ANAHEIM — Some assembling is still required, but the Avengers are gathering in a big way at Disneyland.
Taking its cues from Star Wars: Galaxy’s Edge, which debuted across the resort at Disneyland Park last year, the Avengers Campus will be an immersive experience that seeks to tell super-heroic stories across a series of rides, shows and eateries.
“We’ve been trying to figure out how do we bring this land to life not just where you get to see your favorite heroes or meet your favorite heroes, but where you actually get to become a hero,” Brent Strong, the executive creative director behind the new land for Walt Disney Imagineering, said at a media preview that revealed new details and provided a first look at the project that was first announced last year. “It’s about living out your superhero fantasies.”

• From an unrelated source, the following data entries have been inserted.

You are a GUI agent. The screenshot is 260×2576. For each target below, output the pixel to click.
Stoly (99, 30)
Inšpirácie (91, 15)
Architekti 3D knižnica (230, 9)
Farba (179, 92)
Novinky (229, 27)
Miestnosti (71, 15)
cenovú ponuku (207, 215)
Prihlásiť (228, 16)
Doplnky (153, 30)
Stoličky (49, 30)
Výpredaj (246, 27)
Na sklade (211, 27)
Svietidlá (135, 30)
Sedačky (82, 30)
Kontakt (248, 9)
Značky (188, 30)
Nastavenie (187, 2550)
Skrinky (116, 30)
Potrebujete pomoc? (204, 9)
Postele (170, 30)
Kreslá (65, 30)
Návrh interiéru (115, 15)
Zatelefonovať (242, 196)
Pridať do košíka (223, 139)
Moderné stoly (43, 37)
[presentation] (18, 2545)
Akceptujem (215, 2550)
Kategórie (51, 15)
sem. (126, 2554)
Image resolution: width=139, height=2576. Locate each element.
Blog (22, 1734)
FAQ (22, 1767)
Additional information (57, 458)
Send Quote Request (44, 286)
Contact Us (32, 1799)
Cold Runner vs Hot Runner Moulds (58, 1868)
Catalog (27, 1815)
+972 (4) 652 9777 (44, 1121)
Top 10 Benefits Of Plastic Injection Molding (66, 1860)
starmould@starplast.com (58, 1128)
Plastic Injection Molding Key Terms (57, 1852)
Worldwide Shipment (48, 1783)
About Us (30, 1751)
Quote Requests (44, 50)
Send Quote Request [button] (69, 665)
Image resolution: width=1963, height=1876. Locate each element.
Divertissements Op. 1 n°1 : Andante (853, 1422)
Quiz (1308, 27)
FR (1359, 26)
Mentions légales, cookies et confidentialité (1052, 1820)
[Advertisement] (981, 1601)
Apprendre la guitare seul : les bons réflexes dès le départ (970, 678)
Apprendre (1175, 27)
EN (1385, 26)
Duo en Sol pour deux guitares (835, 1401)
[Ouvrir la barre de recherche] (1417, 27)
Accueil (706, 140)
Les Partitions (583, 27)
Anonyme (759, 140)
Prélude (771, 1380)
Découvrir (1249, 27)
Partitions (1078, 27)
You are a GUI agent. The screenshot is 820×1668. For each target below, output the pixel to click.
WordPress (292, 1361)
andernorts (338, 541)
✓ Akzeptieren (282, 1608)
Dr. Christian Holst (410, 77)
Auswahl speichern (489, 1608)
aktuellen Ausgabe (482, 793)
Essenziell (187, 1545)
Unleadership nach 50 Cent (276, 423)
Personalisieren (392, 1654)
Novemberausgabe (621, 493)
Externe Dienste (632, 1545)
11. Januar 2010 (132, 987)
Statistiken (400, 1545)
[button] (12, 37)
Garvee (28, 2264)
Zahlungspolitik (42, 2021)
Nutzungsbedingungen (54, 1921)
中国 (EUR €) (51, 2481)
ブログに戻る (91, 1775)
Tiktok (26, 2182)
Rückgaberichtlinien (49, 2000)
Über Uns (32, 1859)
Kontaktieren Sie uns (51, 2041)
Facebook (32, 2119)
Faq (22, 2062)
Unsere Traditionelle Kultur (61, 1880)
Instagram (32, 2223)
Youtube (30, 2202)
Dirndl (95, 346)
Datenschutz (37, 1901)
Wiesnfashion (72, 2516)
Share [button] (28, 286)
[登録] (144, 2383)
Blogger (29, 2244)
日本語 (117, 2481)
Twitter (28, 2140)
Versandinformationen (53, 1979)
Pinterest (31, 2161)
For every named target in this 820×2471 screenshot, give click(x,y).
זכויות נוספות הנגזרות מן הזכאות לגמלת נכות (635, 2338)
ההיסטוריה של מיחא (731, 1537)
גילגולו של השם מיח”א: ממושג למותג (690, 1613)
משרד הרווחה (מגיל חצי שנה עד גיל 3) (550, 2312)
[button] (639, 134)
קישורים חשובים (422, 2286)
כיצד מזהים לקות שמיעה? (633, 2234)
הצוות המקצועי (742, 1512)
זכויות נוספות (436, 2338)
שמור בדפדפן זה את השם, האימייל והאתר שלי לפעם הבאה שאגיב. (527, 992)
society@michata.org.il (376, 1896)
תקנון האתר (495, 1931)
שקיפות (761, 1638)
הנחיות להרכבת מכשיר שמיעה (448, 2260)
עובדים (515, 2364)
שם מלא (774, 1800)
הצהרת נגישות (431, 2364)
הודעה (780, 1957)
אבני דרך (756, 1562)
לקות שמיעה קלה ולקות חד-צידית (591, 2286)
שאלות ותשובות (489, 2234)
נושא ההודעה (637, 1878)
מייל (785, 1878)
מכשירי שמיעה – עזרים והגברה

Central to that aim is “WEB SLINGERS: A Spider-Man Adventure,” which uses a combination of physical and digital imagery to allow riders to play Peter Parker along with onscreen Spidey Tom Holland. The ride begins as an open house where Spider-Man, played by Holland, shows off small but smart-and-powerful Spider-bots that he and a team of other inventive teens known as the Worldwide Engineering Brigade, or WEB, have developed in an old building donated by Tony Stark. Of course, the self-replicating bots spiral out of control and start to overrun the place, and guests are summoned to help round them up.
The Imaginary Magic Comes From a New Gesture Recognition System
The eight-seat cars that have been set up to begin test runs through the facility look like many other people-moving vehicles on Disneyland attractions, but its creators say the experience will be something entirely new.
The imaginary magic comes from a new gesture recognition system two years in the making that can recognize the faces and hands of riders.
Strong says the all-ages, all-sizes attraction can play simple or sophisticated, and those who get a knack for the slinging can experience “layers and layers of game play” and uncover “a million Easter eggs.”
Spidey will also be seen soaring over the structures as one of 15 different costumed Avengers — all of them are still alive in this timeline — who will roam the land.
“The Avengers Campus is literally going to be teeming with heroes,” said Dan Fields, the executive creative director behind the live entertainment for the project. “It’s a hero-rich environment.”
Visitors can get down in a dance-off with members of the Guardians of the Galaxy; Black Widow and Black Panther will do battle atop the ramparts of Avengers headquarters with Marvel’s Taskmaster, the villain from the forthcoming “Black Widow” movie; and wannabe warriors will get to train in the fighting arts of Wakanda with Okoye from “Black Panther.”
Thor will walk the campus looking for people worthy enough to wield his hammer. His brother Loki will be lurking, looking to help or harm depending on his mood.
The Storytelling Even Extends to the Food
The campus is in its final phases of construction as fears of the new coronavirus have led to diminished crowds and cancellations of large gatherings around the world. Disneyland has said it is committed to the health of its workers and guests and has imposed strict sanitation regulations. Disney Executive Chairman Bob Iger told shareholders Wednesday that company leadership is “sobered” by the crisis, but Disney has been “incredibly resilient” through its history.
Built mostly over the park’s former A Bug’s Land and incorporating the Guardians of the Galaxy: Mission Breakout attraction that opened in 2017, the campus structures, entering their final phases of construction, are being built in layers to look like they’ve existed for ages. The Webslingers building is a crumbling warehouse that is overlaid with the modern tech created by WEB. The Sanctum where Doctor Strange will weave guests into his mystical magic contains generations of ruins.
The storytelling even extends to the food via Pym’s Test Kitchen, which will feature culinary “experiments” from Ant-Man Scott Lang and his scientist benefactor Hank Pym. They include a “Not So Little Chicken Sandwich,” a tiny, shrunken brioche bun that is dwarfed by an enlarged hunk of breaded chicken. Several sizes of pretzel, including one as big as a pizza, will circulate on an overhead conveyor belt and will seem to change size when sent through shrink and growth rays.
And subtle winks to the Avengers films abound, including an outlet of the Shawarma joint that Iron Man suggests his allies hit up after the Battle of New York depicted in 2012’s “The Avengers,” where the heroes can be seen quietly eating in the post-credits scene.